L’enquête sur la mort d’un jeune Malien en France relancée

Les investigations sur la mort du jeune Malien Abou Bakari Tandia, après une garde à vue au commissariat de Courbevoie, en région parisienne, viennent d’être relancées par un rapport qui contredit la version policière, a indiqué Me Yassine Bouzrou, avocat de la famille de la victime.

« Le juge d’instruction vient de recevoir le rapport d’examen radiologique sur Abou Bakari Tandia. On avait pensé un moment que ce rapport avait atterri là mystérieusement. Mais maintenant, on sait que c’est le Parquet qui l’a transmis », a indiqué Me Bouzrou, qui défend la famille du jeune Malien. « Les résultats de ce rapport permettent de balayer la version policière », a-t-il poursuivi.

Arrêté le 5 décembre 2004 après un simple contrôle d’identité, Abou Bakari Tandia, qui avait alors 24 ans, était tombé dans le coma après son placement en garde à vue pour « infraction à la législation sur le séjour des étrangers ».

Selon la version policière, il se serait cogné violemment la tête contre le mur de sa cellule pour échapper à sa reconduite au Mali.

« Aujourd’hui, les éléments en notre possession prouvent que cette thèse n’est pas crédible », s’est emporté Me Bouzrou, en signalant des zones d’ombre dans le déroulement de la garde à vue.

Les éléments du dossier médical d’Abou Bakari Tandia avaient en effet mystérieusement disparu de l’hôpital qui l’avait pris en charge après sa chute dans le coma, tandis que la caméra de surveillance de sa cellule était tombée en panne, ce jour-là.

« Nous avons obtenu du procureur de Nanterre qu’il ouvre une enquête notamment sur la disparition du dossier médical et sur la dégradation de la camera de surveillance. Si on trouve des réponses à ces questions, on arrivera facilement à élucider ce dossier », a estimé l’avocat, qui refuse, cependant, de parler de « bavure policière ».

Il admet toutefois qu’il « existe des indices graves et concordants de nature à présumer que les policiers ont commis des violences sur Abou Bakari Tandia ».
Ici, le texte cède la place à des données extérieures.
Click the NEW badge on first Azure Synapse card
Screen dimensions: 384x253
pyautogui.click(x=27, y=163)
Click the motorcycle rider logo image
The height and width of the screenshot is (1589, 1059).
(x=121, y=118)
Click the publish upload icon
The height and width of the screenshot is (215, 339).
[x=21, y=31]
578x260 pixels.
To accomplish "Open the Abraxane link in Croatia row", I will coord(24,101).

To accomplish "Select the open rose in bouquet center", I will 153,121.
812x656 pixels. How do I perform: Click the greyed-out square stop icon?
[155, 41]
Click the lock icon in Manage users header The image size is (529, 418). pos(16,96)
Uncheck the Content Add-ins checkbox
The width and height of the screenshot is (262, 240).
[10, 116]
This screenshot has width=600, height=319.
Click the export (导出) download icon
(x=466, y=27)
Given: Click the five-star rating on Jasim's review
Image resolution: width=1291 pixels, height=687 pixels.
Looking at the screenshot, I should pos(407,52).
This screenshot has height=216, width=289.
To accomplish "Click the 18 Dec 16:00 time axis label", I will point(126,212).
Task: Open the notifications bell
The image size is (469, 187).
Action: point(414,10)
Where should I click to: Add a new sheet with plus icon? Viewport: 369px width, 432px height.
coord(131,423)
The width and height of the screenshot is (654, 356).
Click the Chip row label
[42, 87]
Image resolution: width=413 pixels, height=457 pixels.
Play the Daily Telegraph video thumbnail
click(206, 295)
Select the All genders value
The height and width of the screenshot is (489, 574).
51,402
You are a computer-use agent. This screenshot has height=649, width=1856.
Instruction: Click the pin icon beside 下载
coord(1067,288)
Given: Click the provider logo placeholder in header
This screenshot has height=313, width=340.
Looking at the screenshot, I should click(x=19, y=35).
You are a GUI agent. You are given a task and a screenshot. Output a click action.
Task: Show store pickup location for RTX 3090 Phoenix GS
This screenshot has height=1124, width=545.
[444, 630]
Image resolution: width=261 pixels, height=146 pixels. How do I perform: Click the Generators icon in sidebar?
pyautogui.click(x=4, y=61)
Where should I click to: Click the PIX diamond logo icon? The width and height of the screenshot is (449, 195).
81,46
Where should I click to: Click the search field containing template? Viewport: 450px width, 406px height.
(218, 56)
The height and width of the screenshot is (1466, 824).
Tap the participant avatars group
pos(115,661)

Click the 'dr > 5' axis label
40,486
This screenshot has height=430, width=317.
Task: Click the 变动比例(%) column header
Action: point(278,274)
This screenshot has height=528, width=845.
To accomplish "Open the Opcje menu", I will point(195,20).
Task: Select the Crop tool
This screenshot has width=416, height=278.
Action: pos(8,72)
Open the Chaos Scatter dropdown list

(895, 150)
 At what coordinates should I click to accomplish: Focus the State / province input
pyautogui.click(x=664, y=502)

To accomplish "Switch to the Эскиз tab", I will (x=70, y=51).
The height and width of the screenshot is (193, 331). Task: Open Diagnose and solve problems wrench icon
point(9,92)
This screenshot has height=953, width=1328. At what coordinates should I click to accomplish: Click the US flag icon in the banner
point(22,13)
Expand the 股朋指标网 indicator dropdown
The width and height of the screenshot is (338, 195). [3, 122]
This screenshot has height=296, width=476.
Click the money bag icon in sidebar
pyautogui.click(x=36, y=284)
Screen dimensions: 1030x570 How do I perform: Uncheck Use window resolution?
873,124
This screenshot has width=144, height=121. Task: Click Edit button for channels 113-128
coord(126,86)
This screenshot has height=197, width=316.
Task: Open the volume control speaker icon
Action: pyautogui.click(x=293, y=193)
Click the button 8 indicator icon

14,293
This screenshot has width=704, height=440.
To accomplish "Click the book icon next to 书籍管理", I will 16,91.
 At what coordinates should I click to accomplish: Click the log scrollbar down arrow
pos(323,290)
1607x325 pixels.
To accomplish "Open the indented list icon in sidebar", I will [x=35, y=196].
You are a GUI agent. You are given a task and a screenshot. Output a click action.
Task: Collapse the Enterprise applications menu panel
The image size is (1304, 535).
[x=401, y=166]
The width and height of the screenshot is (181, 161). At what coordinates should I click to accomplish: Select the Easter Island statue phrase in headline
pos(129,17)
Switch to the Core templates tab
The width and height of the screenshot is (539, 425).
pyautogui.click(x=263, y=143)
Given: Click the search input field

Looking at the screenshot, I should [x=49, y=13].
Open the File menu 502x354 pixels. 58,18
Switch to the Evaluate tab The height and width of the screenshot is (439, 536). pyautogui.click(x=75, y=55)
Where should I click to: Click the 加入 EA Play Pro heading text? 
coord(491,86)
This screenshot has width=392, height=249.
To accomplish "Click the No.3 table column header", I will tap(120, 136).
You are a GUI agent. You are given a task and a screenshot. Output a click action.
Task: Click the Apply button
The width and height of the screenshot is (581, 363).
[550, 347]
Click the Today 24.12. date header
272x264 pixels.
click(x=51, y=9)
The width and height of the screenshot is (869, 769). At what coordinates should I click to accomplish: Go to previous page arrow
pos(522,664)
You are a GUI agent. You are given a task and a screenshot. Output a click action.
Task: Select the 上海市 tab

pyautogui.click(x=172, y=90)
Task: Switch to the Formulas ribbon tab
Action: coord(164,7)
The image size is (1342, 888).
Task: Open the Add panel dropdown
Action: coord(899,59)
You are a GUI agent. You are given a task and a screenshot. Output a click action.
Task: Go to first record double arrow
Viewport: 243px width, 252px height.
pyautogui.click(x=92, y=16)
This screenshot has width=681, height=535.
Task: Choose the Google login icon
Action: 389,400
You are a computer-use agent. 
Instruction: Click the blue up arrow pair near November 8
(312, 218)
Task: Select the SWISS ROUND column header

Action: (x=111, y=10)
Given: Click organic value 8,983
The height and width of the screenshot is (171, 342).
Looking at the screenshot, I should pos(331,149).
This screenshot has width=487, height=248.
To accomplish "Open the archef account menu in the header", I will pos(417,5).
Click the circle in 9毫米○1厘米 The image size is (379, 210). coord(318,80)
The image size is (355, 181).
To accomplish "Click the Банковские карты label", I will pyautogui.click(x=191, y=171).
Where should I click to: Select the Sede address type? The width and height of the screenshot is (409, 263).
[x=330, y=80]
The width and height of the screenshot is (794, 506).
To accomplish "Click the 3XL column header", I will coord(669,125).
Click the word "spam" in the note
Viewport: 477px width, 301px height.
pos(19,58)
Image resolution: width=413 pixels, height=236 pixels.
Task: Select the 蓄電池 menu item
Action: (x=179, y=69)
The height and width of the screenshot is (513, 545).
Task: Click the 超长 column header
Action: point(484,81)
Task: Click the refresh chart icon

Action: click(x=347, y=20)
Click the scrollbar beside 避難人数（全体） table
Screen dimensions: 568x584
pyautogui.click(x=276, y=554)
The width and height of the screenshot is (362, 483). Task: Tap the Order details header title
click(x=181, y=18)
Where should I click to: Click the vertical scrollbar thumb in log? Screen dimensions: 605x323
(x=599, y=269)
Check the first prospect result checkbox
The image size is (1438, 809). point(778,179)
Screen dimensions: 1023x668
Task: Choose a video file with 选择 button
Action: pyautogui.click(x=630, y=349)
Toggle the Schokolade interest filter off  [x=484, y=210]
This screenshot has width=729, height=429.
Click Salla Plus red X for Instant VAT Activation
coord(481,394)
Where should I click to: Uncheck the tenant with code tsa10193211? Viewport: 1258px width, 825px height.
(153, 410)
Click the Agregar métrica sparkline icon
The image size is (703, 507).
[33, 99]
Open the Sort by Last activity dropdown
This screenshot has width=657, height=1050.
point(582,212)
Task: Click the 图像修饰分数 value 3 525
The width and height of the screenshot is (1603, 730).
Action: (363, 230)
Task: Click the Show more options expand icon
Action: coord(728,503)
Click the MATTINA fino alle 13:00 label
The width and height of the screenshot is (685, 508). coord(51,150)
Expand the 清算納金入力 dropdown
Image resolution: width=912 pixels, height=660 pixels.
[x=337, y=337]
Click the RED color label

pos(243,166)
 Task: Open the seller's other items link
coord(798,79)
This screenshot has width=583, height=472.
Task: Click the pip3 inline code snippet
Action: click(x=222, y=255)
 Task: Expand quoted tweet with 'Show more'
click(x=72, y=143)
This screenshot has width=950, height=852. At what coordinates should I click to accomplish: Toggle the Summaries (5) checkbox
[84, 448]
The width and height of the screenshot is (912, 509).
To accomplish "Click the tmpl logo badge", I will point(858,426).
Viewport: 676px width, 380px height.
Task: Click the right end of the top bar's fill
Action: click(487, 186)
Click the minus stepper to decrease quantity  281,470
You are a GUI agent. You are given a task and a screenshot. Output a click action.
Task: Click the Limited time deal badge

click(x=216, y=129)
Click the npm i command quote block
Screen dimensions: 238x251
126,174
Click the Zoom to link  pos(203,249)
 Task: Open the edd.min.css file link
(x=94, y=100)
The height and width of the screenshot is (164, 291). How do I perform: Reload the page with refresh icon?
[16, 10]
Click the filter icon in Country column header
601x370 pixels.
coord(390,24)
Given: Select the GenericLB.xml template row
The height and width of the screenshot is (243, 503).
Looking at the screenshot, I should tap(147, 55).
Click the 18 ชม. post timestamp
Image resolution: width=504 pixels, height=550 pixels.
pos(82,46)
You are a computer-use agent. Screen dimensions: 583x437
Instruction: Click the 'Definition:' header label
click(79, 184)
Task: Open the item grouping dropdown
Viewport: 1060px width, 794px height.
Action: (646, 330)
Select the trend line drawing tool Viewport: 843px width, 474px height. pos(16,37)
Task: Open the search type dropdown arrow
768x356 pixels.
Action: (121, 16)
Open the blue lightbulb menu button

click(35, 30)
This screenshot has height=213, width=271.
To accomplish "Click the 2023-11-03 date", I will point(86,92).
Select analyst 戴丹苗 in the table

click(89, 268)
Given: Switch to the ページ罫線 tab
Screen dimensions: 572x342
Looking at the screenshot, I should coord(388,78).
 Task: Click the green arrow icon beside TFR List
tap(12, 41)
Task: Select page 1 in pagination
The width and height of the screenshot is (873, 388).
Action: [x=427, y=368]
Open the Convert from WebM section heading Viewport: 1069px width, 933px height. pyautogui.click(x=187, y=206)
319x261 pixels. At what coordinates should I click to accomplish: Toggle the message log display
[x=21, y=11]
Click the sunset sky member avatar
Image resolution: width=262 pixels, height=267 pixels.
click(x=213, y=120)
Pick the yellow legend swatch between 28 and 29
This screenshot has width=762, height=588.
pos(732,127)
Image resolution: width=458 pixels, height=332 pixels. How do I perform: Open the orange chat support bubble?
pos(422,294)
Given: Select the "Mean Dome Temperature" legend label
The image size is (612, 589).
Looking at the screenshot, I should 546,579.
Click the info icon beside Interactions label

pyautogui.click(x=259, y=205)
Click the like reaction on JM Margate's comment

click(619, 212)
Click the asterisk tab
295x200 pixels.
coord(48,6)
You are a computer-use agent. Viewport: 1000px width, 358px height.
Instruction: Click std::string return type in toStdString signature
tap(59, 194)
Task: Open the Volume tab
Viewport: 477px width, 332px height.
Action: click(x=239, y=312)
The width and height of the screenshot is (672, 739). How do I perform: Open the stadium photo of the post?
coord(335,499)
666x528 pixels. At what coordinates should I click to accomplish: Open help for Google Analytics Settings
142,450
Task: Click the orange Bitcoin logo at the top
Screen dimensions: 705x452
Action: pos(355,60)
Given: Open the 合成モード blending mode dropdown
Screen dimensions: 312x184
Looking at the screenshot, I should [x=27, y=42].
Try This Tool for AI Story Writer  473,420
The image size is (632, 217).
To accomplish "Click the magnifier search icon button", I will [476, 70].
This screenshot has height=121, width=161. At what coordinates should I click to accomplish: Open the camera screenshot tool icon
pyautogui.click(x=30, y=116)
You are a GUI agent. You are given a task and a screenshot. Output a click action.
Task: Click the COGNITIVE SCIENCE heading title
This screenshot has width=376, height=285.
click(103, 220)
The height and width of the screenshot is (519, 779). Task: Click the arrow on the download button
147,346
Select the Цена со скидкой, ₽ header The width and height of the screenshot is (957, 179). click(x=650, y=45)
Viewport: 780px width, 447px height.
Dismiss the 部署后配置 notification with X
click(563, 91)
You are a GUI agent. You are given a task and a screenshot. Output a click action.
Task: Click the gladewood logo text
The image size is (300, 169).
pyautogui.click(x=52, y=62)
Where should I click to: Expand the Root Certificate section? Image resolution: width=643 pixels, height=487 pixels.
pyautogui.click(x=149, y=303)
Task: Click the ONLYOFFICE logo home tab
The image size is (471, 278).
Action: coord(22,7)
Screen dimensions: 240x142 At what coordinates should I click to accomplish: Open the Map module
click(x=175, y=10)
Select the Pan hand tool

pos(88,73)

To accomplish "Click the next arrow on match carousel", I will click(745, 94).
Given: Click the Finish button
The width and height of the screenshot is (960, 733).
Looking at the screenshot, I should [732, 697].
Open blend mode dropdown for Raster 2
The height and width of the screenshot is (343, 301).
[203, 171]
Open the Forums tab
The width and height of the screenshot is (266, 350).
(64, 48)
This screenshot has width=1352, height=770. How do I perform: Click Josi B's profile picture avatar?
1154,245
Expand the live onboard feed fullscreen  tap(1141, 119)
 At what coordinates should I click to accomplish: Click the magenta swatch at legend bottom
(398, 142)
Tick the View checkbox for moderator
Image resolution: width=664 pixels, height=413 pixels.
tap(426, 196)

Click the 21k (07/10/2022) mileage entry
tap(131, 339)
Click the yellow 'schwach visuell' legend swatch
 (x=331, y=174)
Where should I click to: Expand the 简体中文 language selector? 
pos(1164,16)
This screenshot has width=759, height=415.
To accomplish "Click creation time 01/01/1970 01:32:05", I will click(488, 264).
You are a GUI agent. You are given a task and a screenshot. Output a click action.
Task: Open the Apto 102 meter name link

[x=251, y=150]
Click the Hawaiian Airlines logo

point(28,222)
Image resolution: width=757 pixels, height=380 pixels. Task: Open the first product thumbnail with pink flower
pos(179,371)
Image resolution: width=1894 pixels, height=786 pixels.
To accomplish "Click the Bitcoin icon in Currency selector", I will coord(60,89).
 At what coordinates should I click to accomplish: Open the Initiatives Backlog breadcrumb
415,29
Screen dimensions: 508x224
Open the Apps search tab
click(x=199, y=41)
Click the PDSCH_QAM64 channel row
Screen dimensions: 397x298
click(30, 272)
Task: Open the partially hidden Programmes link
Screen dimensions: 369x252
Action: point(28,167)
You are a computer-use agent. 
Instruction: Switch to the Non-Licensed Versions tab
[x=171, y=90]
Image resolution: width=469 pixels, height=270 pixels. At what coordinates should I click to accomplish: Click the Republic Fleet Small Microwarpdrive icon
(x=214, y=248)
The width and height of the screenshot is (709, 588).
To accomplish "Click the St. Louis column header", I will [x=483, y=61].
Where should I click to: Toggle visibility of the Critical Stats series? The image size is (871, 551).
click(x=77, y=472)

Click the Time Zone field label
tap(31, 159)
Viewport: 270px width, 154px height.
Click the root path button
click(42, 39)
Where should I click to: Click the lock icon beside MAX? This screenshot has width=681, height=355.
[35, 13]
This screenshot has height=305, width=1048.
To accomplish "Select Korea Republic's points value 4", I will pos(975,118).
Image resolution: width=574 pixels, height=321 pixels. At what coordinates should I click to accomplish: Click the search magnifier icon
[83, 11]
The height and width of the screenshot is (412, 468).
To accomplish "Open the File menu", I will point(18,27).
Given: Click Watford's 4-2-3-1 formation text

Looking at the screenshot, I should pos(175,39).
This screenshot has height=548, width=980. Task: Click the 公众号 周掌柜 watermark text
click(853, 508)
« La conséquence juridique de ces actes, c’est que, au moins, des mises en examen doivent être prononcées. Je constate que la justice a battu dans ce dossier des records de lenteurs. Mais, je pense que nous obtiendrons gain de cause », a encore dit Me Bouzrou.

Des parents, des proches et des amis du jeune Malien se sont regroupés dans une association dénommée « Justice et vérité pour Abou Bakari Tandia » qui organise chaque année un rassemblement en sa mémoire.